In einer Abkehr von der vorherigen Kim Jong-il-Ära hat der derzeitige Machthaber Kim Jong-un den starken Wunsch, sein Land der Außenwelt vorzuführen. Der junge Machthaber will zeigen, dass die Bürger wie auch in anderen Teilen der Welt die Freizeit und kulturellen Aktivitäten genießen können. Das ist der wichtigste Zweck des Bier-Festivals. Auf der wirtschaftlichen Seite will die nordkoreanische Regierung einen Teil der Devisen einsammeln, die im privaten Bereich im Umlauf sind. 


Nordkorea kündigte 2017 ein zweites Bier-Festival an. Doch wurde es später gestrichen, ohne dass dafür konkrete Gründe genannt wurden. 

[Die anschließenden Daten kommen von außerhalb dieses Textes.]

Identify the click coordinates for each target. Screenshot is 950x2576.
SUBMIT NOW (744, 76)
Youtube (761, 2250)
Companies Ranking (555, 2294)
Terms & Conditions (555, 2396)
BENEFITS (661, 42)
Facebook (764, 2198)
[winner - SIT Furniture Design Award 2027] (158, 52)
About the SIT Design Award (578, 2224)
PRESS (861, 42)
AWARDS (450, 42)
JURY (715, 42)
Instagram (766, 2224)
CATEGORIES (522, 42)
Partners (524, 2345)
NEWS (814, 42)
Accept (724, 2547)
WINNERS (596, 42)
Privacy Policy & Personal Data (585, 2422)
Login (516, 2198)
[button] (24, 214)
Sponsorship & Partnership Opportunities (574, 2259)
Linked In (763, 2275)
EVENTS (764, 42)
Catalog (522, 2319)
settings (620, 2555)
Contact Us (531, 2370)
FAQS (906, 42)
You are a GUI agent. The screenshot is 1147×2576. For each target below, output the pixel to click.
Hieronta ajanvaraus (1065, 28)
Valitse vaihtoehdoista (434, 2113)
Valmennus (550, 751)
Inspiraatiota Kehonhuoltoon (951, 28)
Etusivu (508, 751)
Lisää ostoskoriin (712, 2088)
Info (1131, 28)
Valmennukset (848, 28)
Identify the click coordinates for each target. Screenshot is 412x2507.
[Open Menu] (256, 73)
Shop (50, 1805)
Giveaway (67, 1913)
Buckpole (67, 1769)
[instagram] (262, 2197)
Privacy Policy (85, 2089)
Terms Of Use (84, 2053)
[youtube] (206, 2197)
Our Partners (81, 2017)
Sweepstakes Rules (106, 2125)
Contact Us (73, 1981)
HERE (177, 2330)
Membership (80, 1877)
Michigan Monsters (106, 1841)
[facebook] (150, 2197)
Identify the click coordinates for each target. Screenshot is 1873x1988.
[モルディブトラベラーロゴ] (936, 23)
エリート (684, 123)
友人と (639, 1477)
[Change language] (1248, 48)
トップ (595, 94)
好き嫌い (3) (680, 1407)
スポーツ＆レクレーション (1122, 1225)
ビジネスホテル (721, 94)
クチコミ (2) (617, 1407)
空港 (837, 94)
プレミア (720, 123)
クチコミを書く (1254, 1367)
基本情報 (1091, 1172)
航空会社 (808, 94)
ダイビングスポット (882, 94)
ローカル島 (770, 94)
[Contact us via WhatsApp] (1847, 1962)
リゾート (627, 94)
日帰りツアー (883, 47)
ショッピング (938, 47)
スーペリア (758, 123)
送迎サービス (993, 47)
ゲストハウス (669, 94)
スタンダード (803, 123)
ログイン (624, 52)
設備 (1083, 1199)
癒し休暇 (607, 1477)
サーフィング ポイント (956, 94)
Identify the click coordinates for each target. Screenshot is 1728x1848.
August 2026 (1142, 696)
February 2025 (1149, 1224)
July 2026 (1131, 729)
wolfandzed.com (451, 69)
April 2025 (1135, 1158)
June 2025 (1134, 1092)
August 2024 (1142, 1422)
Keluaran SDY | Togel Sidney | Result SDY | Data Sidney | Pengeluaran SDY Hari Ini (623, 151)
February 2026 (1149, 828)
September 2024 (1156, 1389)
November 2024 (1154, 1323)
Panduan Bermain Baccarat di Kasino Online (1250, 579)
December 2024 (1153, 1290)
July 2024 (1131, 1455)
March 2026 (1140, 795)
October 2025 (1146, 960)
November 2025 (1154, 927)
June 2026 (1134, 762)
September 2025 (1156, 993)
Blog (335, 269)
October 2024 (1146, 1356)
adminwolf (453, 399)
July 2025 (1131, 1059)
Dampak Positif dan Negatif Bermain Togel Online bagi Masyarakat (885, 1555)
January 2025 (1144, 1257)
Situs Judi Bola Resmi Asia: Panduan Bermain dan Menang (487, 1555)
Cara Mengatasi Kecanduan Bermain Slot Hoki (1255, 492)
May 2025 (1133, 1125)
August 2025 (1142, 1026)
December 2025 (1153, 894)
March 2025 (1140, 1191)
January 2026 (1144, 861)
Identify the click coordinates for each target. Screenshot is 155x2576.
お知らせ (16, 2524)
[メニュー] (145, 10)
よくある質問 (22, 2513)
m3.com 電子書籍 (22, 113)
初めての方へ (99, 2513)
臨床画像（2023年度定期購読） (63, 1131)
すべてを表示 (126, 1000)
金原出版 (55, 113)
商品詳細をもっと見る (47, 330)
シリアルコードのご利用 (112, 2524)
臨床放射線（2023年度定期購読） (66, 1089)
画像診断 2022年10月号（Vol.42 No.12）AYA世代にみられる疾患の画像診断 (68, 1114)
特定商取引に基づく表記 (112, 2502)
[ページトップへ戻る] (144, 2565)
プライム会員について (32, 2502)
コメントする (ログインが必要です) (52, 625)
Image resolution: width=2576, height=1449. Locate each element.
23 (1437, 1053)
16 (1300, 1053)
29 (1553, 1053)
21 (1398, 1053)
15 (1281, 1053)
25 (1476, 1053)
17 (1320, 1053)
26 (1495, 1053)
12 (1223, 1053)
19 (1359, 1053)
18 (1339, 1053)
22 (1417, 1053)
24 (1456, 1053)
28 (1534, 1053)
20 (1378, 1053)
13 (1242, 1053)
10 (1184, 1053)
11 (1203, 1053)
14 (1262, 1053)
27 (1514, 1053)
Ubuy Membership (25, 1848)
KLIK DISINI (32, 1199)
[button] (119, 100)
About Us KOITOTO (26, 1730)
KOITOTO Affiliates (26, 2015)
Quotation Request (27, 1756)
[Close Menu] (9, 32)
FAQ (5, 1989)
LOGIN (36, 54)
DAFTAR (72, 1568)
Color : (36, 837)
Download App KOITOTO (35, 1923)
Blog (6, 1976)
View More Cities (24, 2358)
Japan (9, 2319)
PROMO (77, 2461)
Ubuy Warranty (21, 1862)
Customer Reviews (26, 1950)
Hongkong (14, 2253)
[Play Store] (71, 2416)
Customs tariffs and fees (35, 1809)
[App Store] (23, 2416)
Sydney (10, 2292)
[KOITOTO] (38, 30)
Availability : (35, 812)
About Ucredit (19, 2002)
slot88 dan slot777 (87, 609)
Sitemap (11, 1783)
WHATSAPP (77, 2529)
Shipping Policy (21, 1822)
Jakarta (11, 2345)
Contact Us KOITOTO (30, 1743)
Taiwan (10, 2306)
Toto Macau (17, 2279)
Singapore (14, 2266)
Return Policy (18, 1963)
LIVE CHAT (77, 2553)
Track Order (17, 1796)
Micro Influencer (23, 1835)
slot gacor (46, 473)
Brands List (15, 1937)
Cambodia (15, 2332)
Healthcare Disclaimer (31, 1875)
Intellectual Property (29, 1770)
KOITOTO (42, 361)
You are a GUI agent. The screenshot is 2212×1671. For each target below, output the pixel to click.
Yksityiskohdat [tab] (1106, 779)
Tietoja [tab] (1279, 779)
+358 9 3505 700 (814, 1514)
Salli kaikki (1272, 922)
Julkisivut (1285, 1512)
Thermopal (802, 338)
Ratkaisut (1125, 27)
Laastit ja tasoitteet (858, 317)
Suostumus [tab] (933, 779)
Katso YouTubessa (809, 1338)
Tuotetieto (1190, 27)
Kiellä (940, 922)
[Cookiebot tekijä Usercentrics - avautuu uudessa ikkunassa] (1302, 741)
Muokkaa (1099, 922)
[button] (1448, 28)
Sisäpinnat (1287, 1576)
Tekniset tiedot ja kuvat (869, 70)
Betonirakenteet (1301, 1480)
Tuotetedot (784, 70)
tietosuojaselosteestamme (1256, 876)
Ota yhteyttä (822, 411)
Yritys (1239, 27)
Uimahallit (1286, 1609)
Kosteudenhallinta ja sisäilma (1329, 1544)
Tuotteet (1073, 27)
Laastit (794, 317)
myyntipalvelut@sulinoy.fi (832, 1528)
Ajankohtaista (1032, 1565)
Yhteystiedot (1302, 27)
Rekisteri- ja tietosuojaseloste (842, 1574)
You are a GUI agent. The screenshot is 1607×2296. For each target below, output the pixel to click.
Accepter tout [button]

Es gibt zahlreiche Lokale in Nordkorea. Die Kyonghunggwan-Bierbar, die im Bezirk Pothong-Fluss in Pjöngjang liegt, ist besonders berühmt. Alle sieben Taedonggang-Bier-Variationen werden dort angeboten. Die Zahl der täglichen Besucher liegt bei bis zu 1500. In Südkorea bezieht sich das deutsche Wort “Hof”, das normalerweise in koreanischer Hangeul-Schrift geschrieben wird, auf eine Bar oder ein Lokal, in dem es Bier gibt. Doch Nordkorea benutzt ein koreanisches Wort für “Bierbar”. Auch trinken die Bewohner in solchen Restaurants, an denen auf Schildern Bier als “Softdrink” angeboten wird: 


Im Prinzip sind ausländische Wörter in Nordkorea verboten, obwohl die Menschen in diesen Tagen Worte wie Kaffee und Espresso benutzen. Auch das Wort “Hof” verbreitet sich langsam unter den Bewohnern von Pjöngjang. Das Wort erscheint natürlich nicht im offiziellen Wörterbuch des Landes. Allgemein gebrauchen die Bewohner Wörter wie “Softdrink” oder “Bierbar”, wenn sie über Bier reden. Bier hat bereits während der Zeit unter Kim Jong-il viel Aufmerksmkeit bekommen. Hinzu kommt, dass das Regime hofft, demonstrieren zu können, dass die Nordkoreaner einen hohen Standard an Kultur und Freizeit haben. Es will Spekulationen im Rest der Welt zerstreuen, wonach das verarmte Land intern stark zu kämpfen hat. In diesem Kontext kann erwartet werden, dass Nordkorea Geschäfte und Veranstaltungen, die sich ums Bier drehen, weiter entwickeln wird. 


Da auf die Südkoreaner noch einige Hitzewellen zukommen, werden sie in dieser Jahreszeit noch mehr Chimaek genießen. Viele von ihnen hoffen, dass sie Chimaek eines Tages auch in Pjöngjang haben können.